L’histoire du processus d’agrément Gonette

Une démarche engagée

Le processus d’agrément au réseau de La Gonette a été discuté et débattu début 2015, au sein de l’association. Il a fait l’objet de réajustements en mai 2016 dans un souci de fluidité et d’efficacité. Ce n’est pas un sujet simple ni anodin car il détermine la constitution du réseau que l’on veut pour la circulation de notre monnaie citoyenne. Cela mérite donc quelques explications.

 

> Sortir de l’entre-soi

Une composante importante de nos débats est que nous avions une vraie volonté de sortir de l’entre-soi. Souvent, les projets qui soutiennent des valeurs écologiques, environnementales, ou sociales, entre autres, se voient adoptés par un groupe reconnu de militants acquis à la cause.

La Gonette tente d’aborder des sujets de fond tels que les dysfonctionnements monétaires et financiers qui touchent tout le monde, indifféremment de leurs classes sociales ou de leurs opinions politiques. Nous souhaitons que tout un chacun puisse s’approprier le projet et participer à cette expérimentation monétaire qui porte en elle le projet d’une société renouvelée où l’économie au sens large est replacée dans le champ social et donc politique. Ainsi nous avons choisi une gouvernance collégiale entièrement ouverte et transparente pour ce projet, de manière à ce que chacun puisse s’en saisir, le comprendre, et participer à en déterminer les règles du jeu. >> voir les statuts de l’association.

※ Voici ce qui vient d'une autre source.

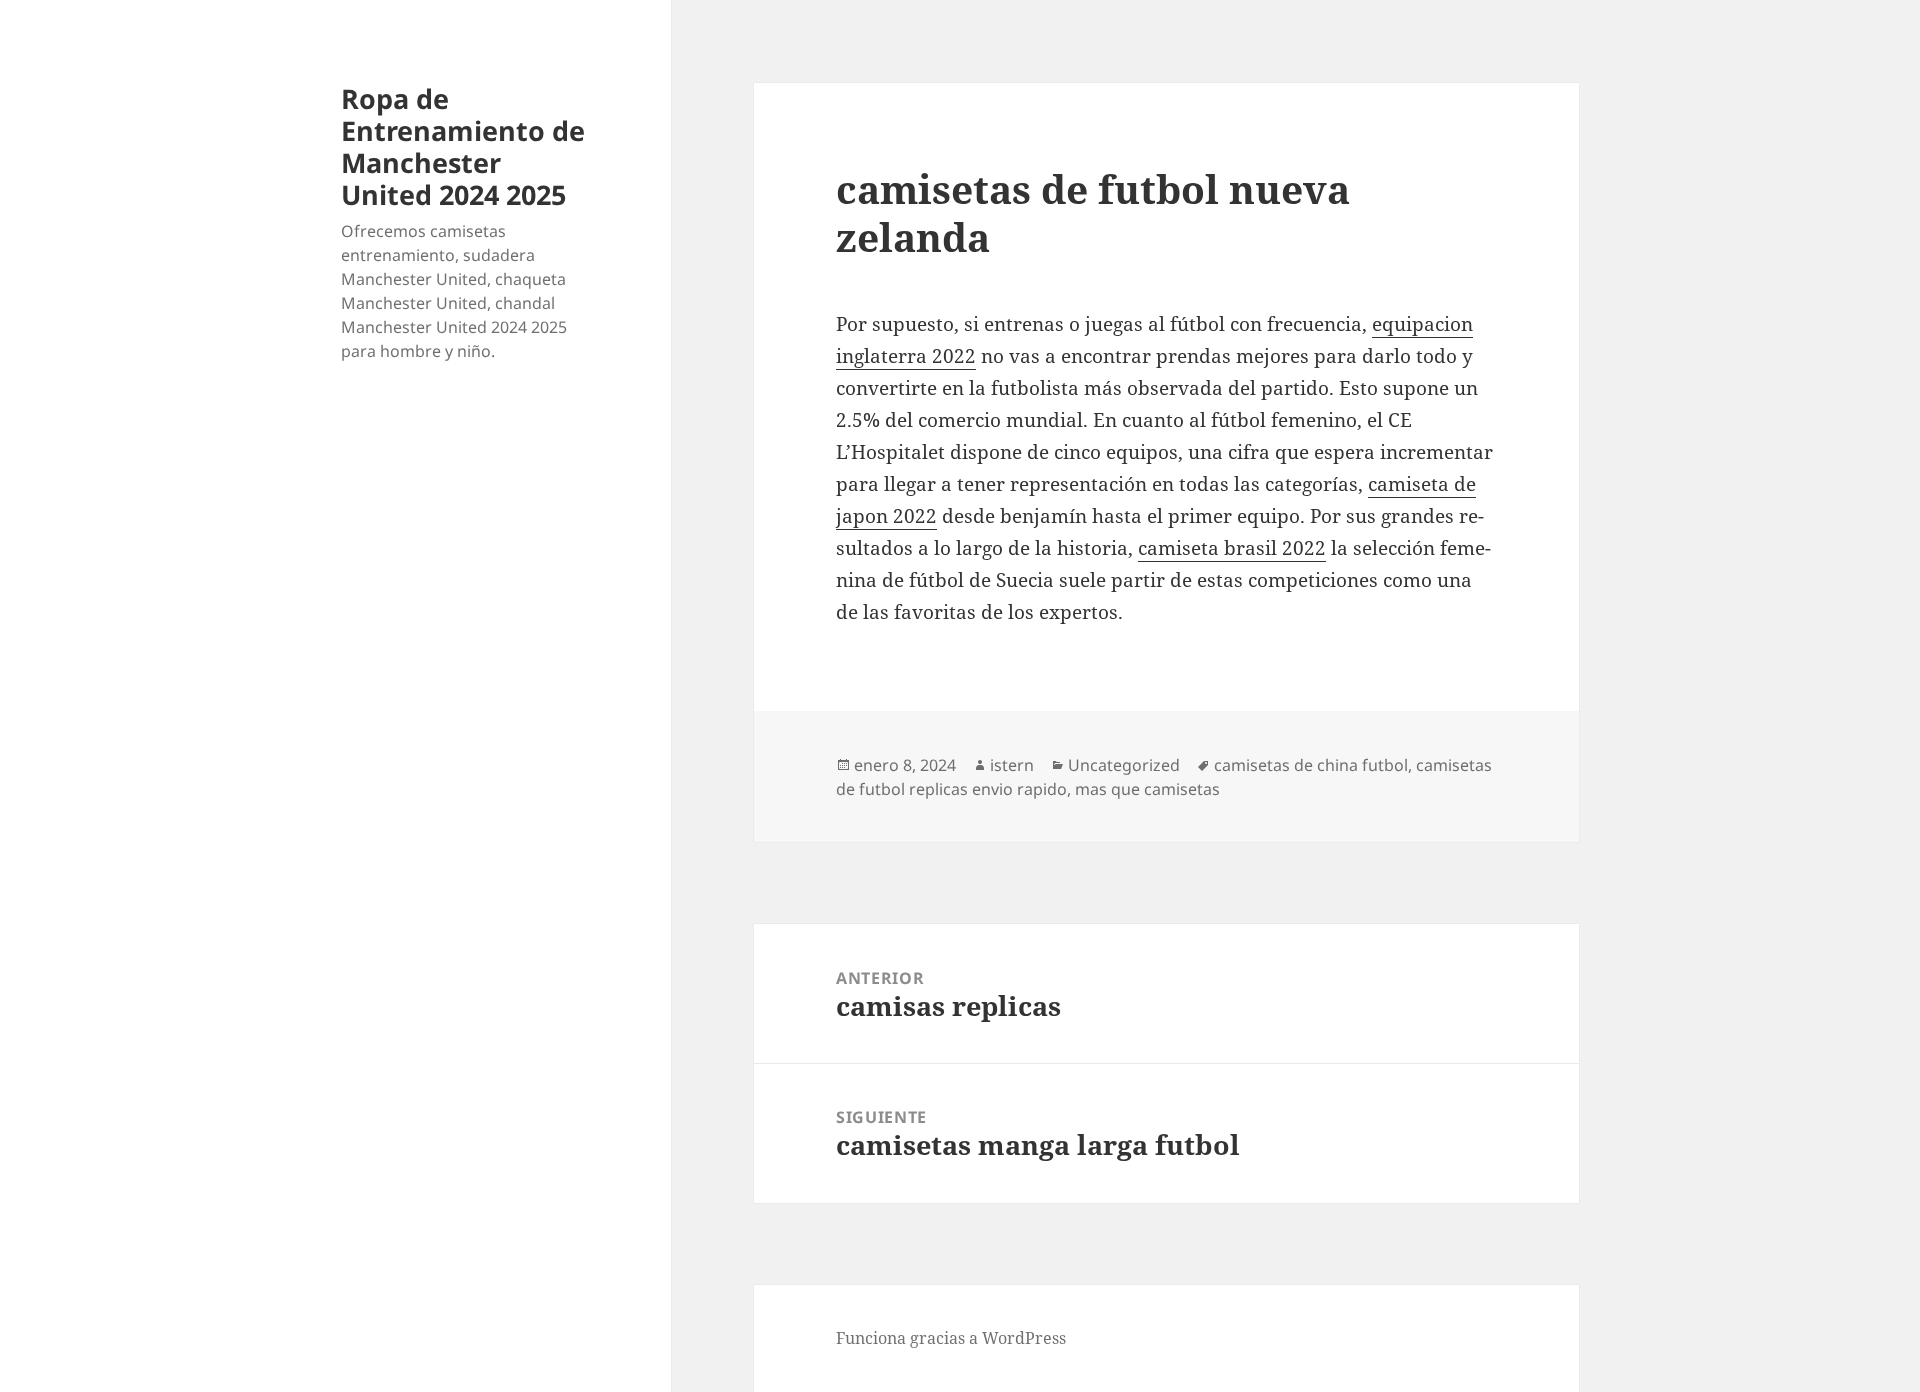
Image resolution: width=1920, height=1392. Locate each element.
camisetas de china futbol (1311, 765)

> Garder une cohérence et un contrôle

Sortir de l’entre-soi, certes la porte est ouverte, mais nous souhaitons contrôler l’entrée pour garder une certaine cohérence. La Gonette est un projet de monnaie citoyenne qui vise à soutenir et promouvoir certaines valeurs visant à accompagner la transition vers une économie plus respectueuse de la nature et des Hommes.

Il apparaît aussi dans notre charte plusieurs principes (local, social, humain, écologie) que nous souhaitons voir incarner dans le réseau Gonette. Quelle belle métaphore que celle qui compare l’argent dans notre économie au système sanguin du corps humain : Là où le sang circule, il donne la vie. La manière que nous avons de dépenser notre argent et un véritable bulletin de vote, et la question qui est posée est : « Quels organes de notre société voulons-nous alimenter pour qu’ils survivent et composent notre monde demain ? »

Alors comment choisir ?

 

> Pas un « label de qualité »

Sortir de l’entre-soi en ouvrant la porte à tous tout en fixant des limites et un contrôle à l’entrée… Comment faire ?

Nous pourrions fixer un barème pour évaluer la qualité des structures qui veulent intégrer le réseau et ainsi déterminer qu’au-dessus de telle note obtenue, une structure est acceptée, en dessous, il faudra fournir quelques efforts supplémentaires pour entrer dans le cercle.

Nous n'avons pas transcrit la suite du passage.